## Written exercise:
Arrange the lines of the data below as a numbered list, beginning with the line that contains "Where should I" and continuing through the last line of the data. Leave out blank lines and pictures.

## Listed records:
------------------------------------------------

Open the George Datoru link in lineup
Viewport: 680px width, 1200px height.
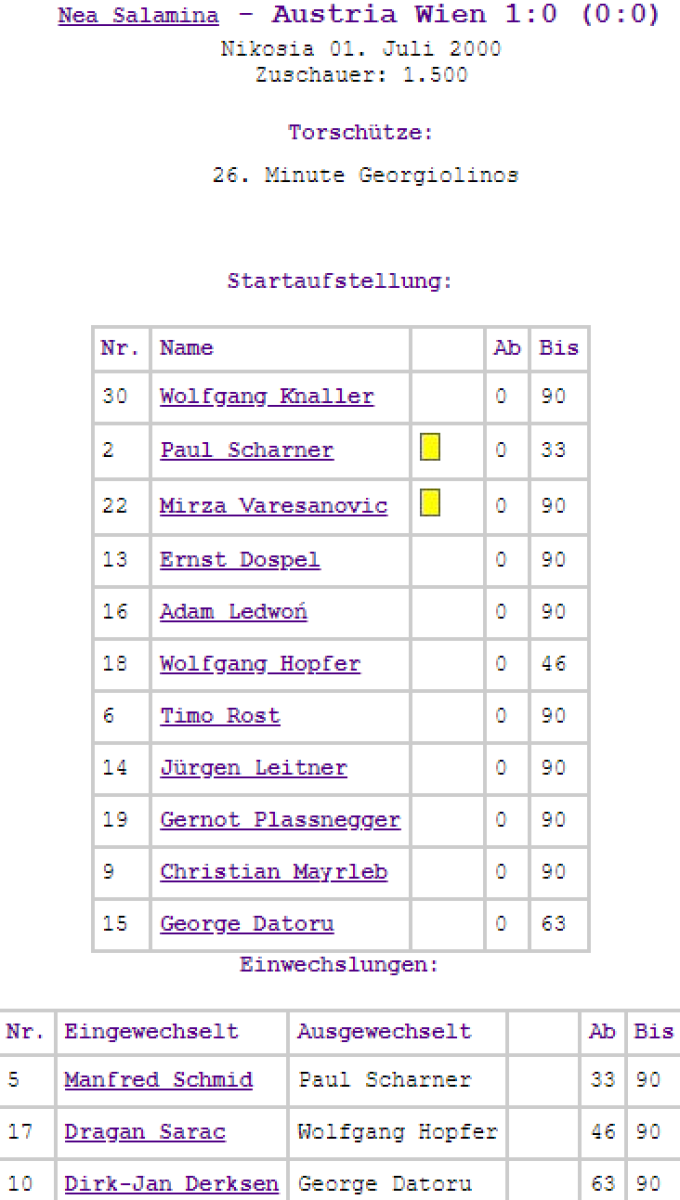pyautogui.click(x=247, y=924)
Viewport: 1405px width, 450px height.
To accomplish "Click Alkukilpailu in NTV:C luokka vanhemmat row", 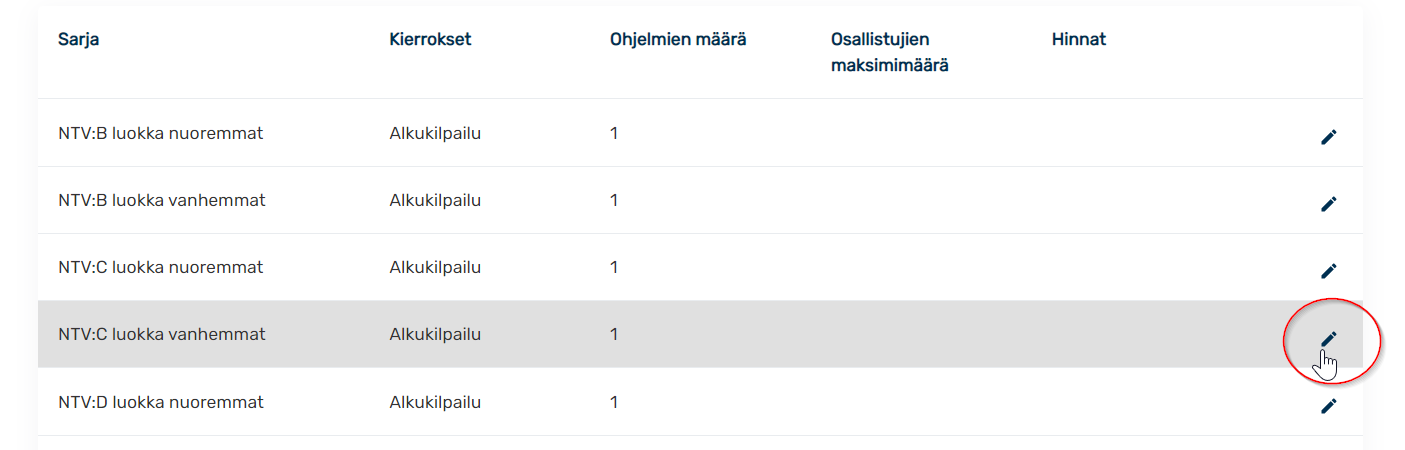I will [435, 334].
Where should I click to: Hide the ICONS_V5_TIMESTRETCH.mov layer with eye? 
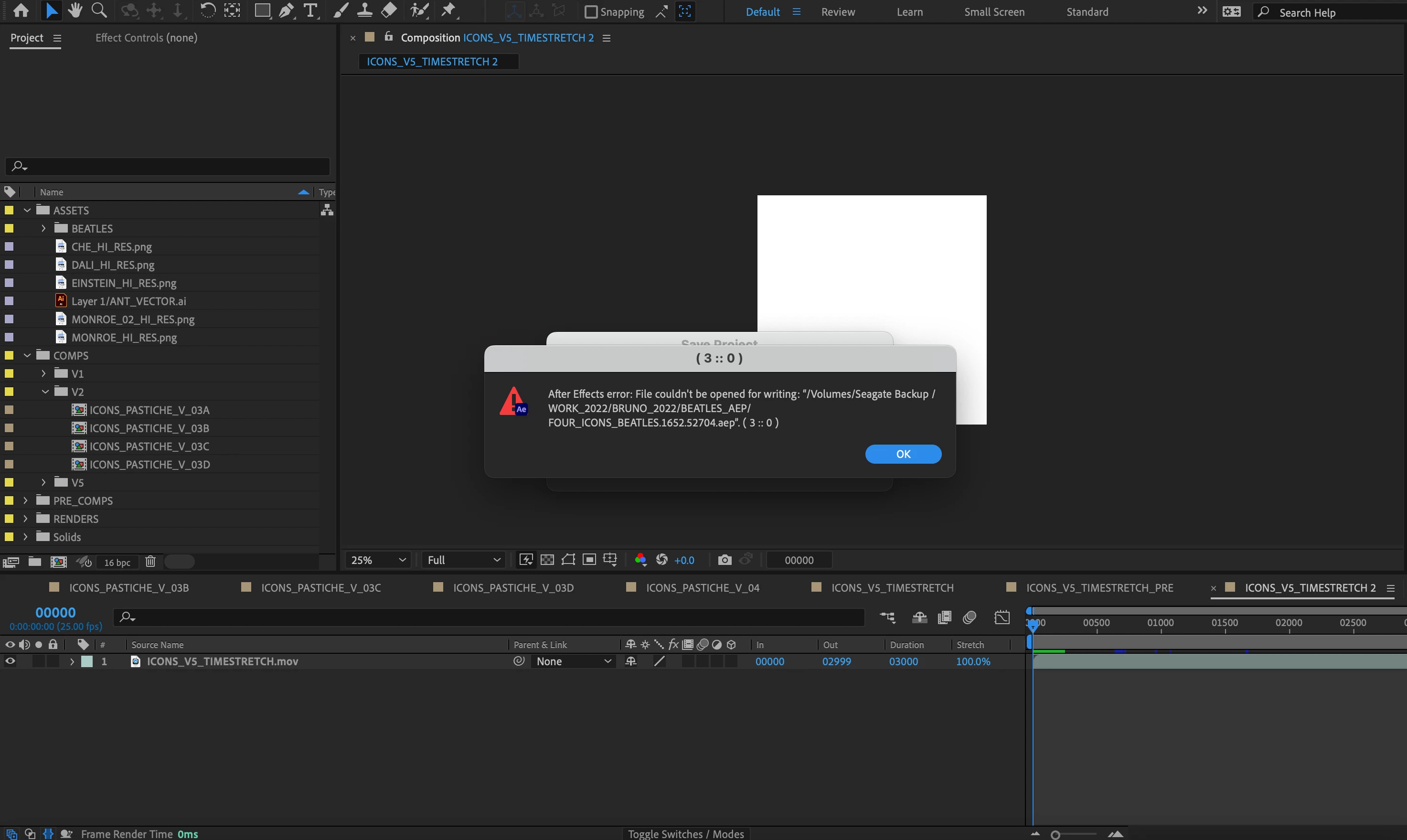tap(10, 661)
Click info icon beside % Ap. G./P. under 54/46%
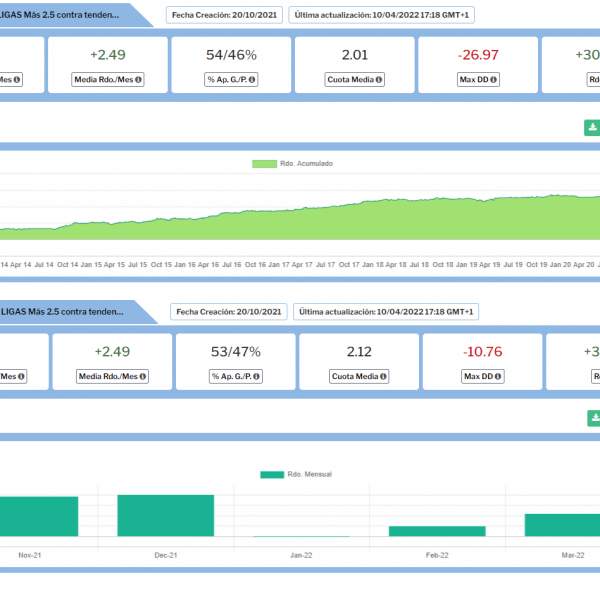Screen dimensions: 600x600 pyautogui.click(x=255, y=79)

------------------------------------------------

## Completed exercise:
1. Where should I click to: Hide the ICONS_V5_TIMESTRETCH.mov layer with eye? 
2. tap(10, 661)
3. Click info icon beside % Ap. G./P. under 54/46%
4. Screen dimensions: 600x600 pyautogui.click(x=255, y=79)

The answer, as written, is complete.